(Rows from a dataset)
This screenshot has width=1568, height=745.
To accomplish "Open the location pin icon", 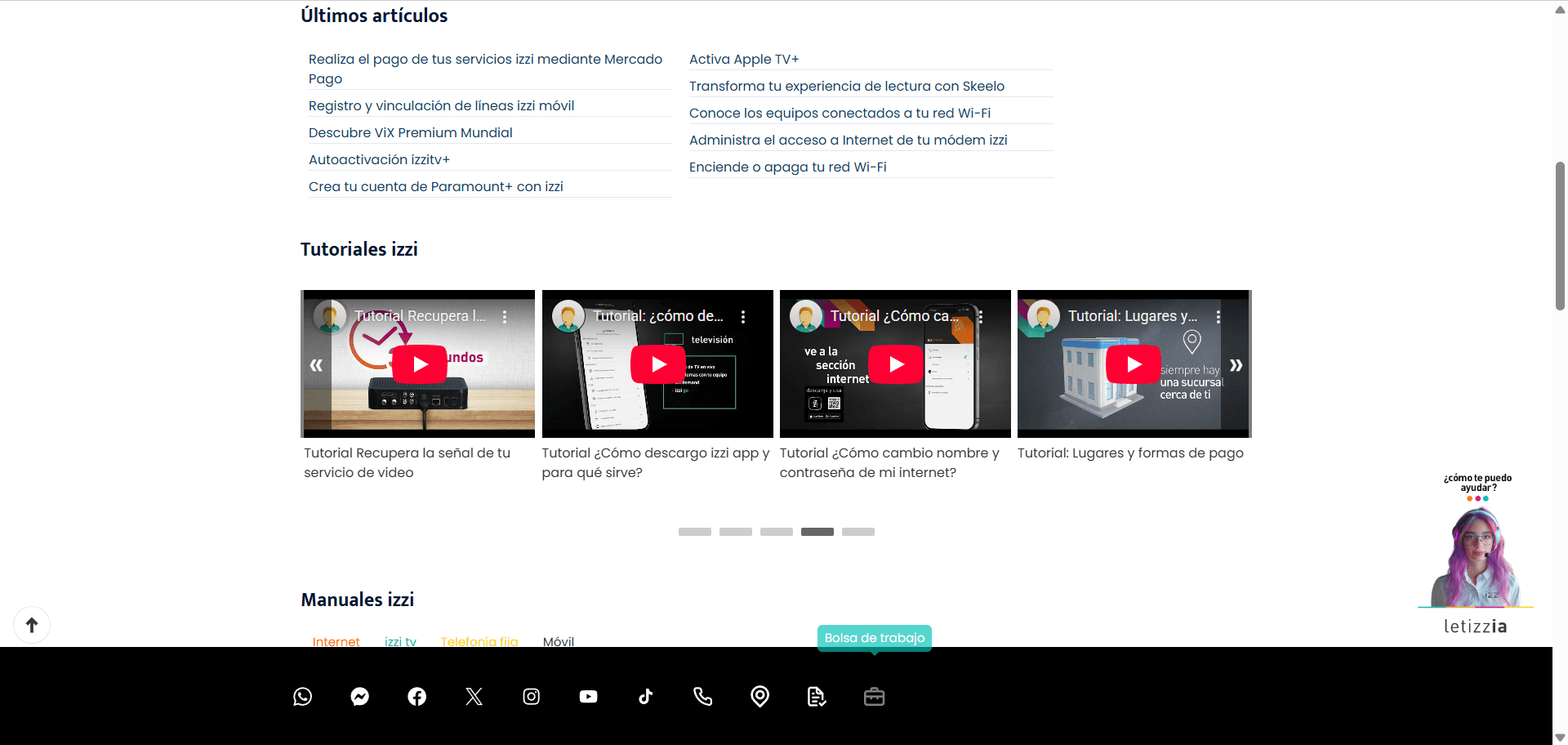I will point(760,697).
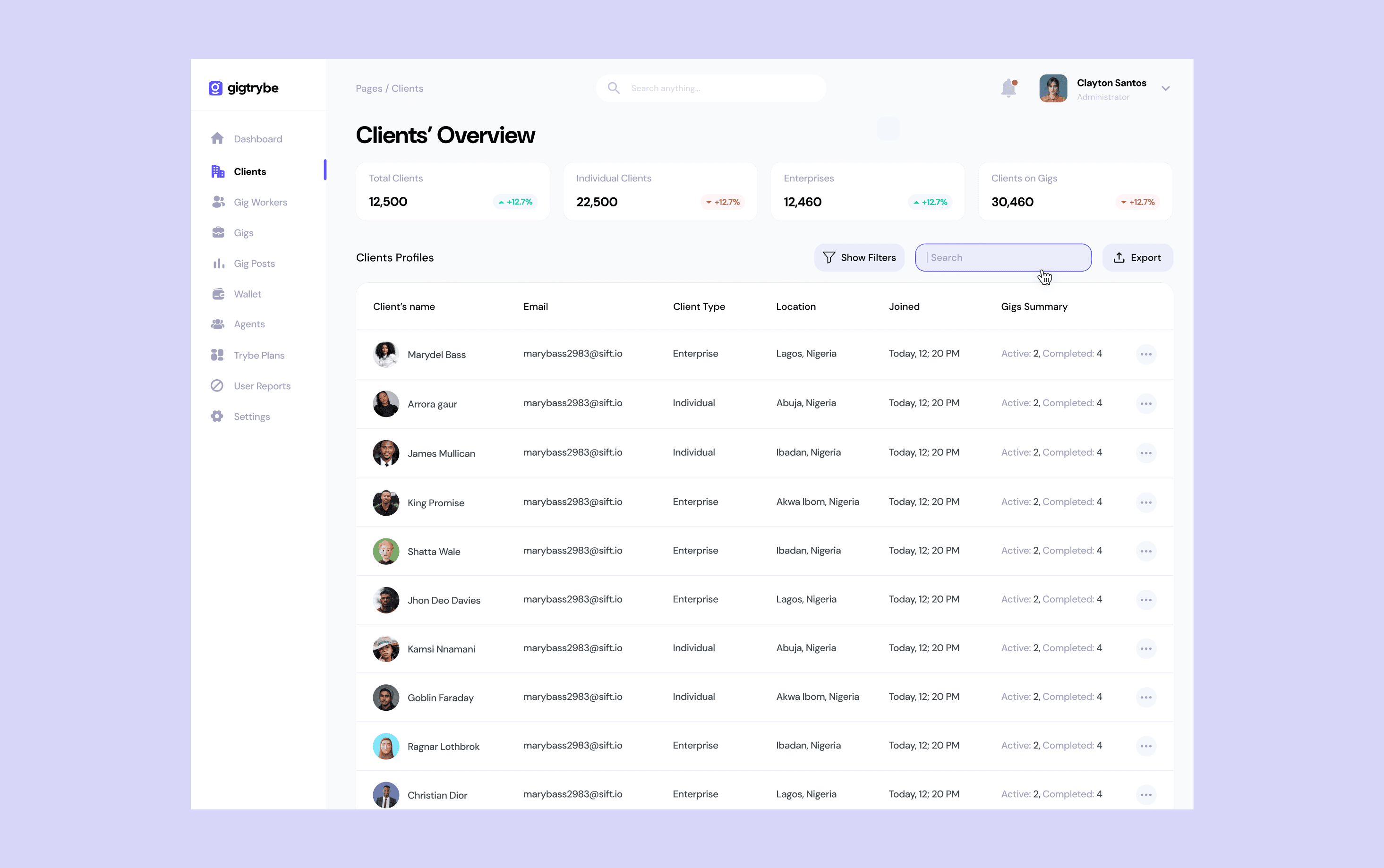Click the Settings gear icon
The width and height of the screenshot is (1384, 868).
pyautogui.click(x=217, y=416)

SHORT EXERCISE:
Extract every line from the entries above that contains the word "height".

ANSWER TO THIS EXERCISE:
This screenshot has width=1568, height=745.
The width and height of the screenshot is (1384, 868).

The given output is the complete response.